Apparently, Mukriz and Kedah Gerakan Youth belong to a substantial group in the Barisan Nasional quite lacking in grey matters as to have such silly ideas – imagine Opposition MPs or Assemblymen resigning just to “hog the limelight” when his father, Dr. Mahathir Mohamad had amended the Constitution in 1990 to bar anyone who resigns as MP or State Assembly member from the right to stand for re-election for five years!
In Perak, there are three state assembly members who have not dared to return to their constituencies for close to three months because they had betrayed the trust of the electorate when they defected from their respective parties to effect the unethical, undemocratic, illegal and unconstitutional power grab in Perak, creating an ongoing political and constitutional scandal of two Perak Mentris Besar, two State Assembly secretaries and the Ipoh Democracy Tree.
When these three Perak Assembly members, Jelapang assemblywoman Hee Yit Foong, Behrang assemblyman Jamaluddin Mohd Radzi and Changkat Jering assemblyman Mohd Osman Mohd Jailu dare not walk their constituencies let alone serve their constituents, aren’t these sufficient grounds to require them to resign to return the mandate to the voters instead of just “hogging” their seats?

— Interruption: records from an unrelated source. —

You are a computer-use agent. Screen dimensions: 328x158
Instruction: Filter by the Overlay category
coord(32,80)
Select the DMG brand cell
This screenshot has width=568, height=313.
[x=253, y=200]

I was in Kulai on Saturday night to attend a thousand-people DAP Branch dinner, and was told that the Barisan Nasional MP for Kulai, Datuk Seri Ong Ka Ting had clearly no “heart” and interest to continue as the MP for the area, which was why he is not seen in the constituency or heard in Parliament after giving up his position as MCA President following the MCA debacle in the “political tsunami” in last year’s general election.
In such circumstances, isn’t it best for the Kulai voters and the country that Ong Ka Ting resign and that a by-election held to elect the new MP for Kulai?
There can be no good reason why the three Perak assembly “frogs” or Ka Ting should be prevented by law from resigning as this would be tantamount to denying and depriving the people in these four constituencies proper representation in Parliament or State Assembly.